• Exercise details: Starting at the line with "Screen dimensions: 850x600" and going on through the line with "The image size is (1360, 803).", reproduce each line in the records below exactly and nothing more.

• Given information:
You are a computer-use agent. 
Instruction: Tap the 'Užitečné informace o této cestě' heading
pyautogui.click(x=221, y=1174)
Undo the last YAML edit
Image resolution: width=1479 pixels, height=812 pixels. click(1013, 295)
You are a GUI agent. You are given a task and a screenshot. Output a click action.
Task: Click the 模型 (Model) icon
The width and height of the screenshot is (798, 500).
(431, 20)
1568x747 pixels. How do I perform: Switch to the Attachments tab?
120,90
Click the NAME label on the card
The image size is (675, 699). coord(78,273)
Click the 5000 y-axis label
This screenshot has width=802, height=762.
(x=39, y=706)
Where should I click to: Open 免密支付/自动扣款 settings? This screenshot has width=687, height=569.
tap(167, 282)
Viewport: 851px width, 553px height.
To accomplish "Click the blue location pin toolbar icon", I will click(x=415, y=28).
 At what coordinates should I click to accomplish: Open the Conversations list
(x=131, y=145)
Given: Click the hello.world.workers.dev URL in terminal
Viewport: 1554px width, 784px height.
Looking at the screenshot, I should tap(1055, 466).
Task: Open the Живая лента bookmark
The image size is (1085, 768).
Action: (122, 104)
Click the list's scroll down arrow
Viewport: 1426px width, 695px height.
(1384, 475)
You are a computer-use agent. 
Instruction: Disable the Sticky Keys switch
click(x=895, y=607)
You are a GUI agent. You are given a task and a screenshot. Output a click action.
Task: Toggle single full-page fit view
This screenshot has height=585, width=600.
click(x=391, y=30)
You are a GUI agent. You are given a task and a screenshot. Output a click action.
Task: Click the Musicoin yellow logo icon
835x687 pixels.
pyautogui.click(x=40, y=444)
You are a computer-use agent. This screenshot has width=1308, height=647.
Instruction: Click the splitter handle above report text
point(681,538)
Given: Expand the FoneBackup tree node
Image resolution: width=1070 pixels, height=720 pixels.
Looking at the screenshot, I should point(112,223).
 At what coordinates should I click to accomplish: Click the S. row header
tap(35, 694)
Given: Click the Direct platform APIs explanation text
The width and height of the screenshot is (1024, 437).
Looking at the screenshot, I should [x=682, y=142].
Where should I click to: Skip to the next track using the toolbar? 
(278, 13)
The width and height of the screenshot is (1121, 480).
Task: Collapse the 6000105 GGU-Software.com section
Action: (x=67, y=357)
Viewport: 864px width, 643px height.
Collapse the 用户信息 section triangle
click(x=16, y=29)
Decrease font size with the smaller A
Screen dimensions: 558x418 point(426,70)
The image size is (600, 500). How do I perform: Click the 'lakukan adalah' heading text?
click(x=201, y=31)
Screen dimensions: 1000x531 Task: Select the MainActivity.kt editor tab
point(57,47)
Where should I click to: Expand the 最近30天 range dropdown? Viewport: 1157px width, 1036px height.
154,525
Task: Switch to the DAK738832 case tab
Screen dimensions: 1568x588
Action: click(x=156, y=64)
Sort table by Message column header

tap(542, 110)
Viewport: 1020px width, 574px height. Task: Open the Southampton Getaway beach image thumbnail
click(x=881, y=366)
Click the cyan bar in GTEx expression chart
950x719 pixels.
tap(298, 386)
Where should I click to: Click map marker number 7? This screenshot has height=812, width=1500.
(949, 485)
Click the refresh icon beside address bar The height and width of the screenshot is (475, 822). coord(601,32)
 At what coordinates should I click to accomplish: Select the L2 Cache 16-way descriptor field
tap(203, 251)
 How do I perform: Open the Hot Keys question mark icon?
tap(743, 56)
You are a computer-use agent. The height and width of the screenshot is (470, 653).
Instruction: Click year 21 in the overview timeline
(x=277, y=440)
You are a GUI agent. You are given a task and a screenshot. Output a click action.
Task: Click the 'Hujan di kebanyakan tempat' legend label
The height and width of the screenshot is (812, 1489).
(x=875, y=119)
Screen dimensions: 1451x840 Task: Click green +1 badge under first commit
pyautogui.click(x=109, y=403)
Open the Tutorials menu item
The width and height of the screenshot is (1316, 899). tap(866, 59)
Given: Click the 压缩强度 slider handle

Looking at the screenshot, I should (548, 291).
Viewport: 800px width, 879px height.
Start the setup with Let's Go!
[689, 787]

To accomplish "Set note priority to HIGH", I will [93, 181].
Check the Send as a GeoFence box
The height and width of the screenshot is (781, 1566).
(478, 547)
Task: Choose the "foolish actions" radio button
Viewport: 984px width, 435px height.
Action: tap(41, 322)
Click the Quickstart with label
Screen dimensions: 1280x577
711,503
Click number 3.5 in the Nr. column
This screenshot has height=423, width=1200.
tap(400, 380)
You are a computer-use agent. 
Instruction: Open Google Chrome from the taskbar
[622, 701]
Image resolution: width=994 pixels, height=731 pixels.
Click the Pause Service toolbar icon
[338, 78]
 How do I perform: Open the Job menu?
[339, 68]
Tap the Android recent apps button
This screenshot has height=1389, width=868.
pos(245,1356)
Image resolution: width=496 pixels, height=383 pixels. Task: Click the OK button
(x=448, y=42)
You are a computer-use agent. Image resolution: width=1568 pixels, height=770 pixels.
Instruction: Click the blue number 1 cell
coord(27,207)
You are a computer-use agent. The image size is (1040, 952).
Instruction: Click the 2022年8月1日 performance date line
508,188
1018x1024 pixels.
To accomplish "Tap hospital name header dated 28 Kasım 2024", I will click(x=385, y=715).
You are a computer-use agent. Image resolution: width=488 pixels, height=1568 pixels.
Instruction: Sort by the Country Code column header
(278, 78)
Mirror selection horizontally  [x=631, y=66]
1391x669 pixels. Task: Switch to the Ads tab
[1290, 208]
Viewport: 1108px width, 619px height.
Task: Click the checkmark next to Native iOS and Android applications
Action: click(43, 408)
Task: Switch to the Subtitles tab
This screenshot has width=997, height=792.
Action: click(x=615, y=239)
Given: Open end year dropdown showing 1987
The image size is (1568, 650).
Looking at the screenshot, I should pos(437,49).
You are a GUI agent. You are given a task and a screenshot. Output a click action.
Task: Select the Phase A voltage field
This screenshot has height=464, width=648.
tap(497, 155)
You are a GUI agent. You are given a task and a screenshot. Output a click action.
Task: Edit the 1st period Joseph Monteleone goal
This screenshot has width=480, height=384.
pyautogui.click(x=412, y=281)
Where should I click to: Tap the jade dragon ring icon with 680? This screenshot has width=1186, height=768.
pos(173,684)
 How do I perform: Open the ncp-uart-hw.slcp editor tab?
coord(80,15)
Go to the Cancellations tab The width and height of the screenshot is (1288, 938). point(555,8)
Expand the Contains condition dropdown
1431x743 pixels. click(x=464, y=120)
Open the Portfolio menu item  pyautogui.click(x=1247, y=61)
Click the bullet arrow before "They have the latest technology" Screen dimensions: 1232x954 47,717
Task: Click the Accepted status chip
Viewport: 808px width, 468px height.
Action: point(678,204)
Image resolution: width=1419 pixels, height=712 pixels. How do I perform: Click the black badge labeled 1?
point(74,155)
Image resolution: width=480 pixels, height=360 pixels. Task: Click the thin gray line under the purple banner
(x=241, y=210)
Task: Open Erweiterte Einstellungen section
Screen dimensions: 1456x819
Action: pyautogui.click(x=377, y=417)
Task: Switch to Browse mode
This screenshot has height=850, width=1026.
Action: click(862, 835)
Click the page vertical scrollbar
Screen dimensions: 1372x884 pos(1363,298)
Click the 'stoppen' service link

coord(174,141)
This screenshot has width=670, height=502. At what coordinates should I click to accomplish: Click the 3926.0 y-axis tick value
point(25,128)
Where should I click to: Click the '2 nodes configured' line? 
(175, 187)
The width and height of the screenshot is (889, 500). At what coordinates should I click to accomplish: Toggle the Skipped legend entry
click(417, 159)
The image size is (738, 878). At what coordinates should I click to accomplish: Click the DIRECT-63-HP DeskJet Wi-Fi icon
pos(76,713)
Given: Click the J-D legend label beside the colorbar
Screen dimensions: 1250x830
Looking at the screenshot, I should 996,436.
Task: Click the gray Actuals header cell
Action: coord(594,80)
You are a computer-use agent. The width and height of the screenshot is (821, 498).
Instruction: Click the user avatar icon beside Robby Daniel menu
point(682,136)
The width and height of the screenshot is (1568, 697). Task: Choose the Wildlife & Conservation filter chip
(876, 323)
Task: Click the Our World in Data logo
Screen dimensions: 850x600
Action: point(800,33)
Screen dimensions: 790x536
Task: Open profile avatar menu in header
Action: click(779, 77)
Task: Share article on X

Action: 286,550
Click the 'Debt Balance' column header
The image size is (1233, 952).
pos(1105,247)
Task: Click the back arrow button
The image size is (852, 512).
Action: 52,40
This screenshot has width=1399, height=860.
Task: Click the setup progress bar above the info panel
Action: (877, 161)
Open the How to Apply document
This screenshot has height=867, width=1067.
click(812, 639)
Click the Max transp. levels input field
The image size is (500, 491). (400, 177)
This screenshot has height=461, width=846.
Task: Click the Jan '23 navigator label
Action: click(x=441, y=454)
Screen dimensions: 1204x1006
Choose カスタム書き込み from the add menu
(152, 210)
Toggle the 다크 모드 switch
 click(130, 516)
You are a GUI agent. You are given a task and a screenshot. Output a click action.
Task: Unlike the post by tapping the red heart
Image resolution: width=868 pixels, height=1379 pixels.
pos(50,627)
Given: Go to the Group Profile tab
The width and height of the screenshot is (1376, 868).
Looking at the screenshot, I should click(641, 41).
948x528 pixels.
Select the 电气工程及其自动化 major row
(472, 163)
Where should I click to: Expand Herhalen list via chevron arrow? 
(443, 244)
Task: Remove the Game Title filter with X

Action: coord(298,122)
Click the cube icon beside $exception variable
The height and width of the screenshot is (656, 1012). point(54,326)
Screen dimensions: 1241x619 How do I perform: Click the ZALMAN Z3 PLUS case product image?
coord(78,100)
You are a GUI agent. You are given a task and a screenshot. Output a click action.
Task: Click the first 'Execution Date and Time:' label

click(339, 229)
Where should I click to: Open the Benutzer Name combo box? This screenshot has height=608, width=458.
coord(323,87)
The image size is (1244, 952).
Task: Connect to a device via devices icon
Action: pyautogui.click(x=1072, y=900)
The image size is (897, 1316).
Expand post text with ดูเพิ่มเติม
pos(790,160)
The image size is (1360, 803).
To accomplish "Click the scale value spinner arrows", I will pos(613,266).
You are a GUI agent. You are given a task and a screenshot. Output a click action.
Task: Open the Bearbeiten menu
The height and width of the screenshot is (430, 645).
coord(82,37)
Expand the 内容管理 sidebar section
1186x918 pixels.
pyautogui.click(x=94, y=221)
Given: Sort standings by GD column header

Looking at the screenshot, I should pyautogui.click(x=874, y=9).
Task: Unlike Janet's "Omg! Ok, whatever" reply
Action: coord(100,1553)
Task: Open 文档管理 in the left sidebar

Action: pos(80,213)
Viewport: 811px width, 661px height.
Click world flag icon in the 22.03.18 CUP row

• Exercise output:
Screen dimensions: 850x600
Action: point(800,33)
Screen dimensions: 790x536
Task: Open profile avatar menu in header
Action: click(779, 77)
Task: Share article on X

Action: 286,550
Click the 'Debt Balance' column header
The image size is (1233, 952).
pos(1105,247)
Task: Click the back arrow button
The image size is (852, 512).
Action: 52,40
This screenshot has width=1399, height=860.
Task: Click the setup progress bar above the info panel
Action: (877, 161)
Open the How to Apply document
This screenshot has height=867, width=1067.
click(812, 639)
Click the Max transp. levels input field
The image size is (500, 491). (400, 177)
This screenshot has height=461, width=846.
Task: Click the Jan '23 navigator label
Action: click(x=441, y=454)
Screen dimensions: 1204x1006
Choose カスタム書き込み from the add menu
(152, 210)
Toggle the 다크 모드 switch
 click(130, 516)
You are a GUI agent. You are given a task and a screenshot. Output a click action.
Task: Unlike the post by tapping the red heart
Image resolution: width=868 pixels, height=1379 pixels.
pos(50,627)
Given: Go to the Group Profile tab
The width and height of the screenshot is (1376, 868).
Looking at the screenshot, I should click(641, 41).
948x528 pixels.
Select the 电气工程及其自动化 major row
(472, 163)
Where should I click to: Expand Herhalen list via chevron arrow? 
(443, 244)
Task: Remove the Game Title filter with X

Action: coord(298,122)
Click the cube icon beside $exception variable
The height and width of the screenshot is (656, 1012). point(54,326)
Screen dimensions: 1241x619 How do I perform: Click the ZALMAN Z3 PLUS case product image?
coord(78,100)
You are a GUI agent. You are given a task and a screenshot. Output a click action.
Task: Click the first 'Execution Date and Time:' label

click(339, 229)
Where should I click to: Open the Benutzer Name combo box? This screenshot has height=608, width=458.
coord(323,87)
The image size is (1244, 952).
Task: Connect to a device via devices icon
Action: pyautogui.click(x=1072, y=900)
The image size is (897, 1316).
Expand post text with ดูเพิ่มเติม
pos(790,160)
The image size is (1360, 803).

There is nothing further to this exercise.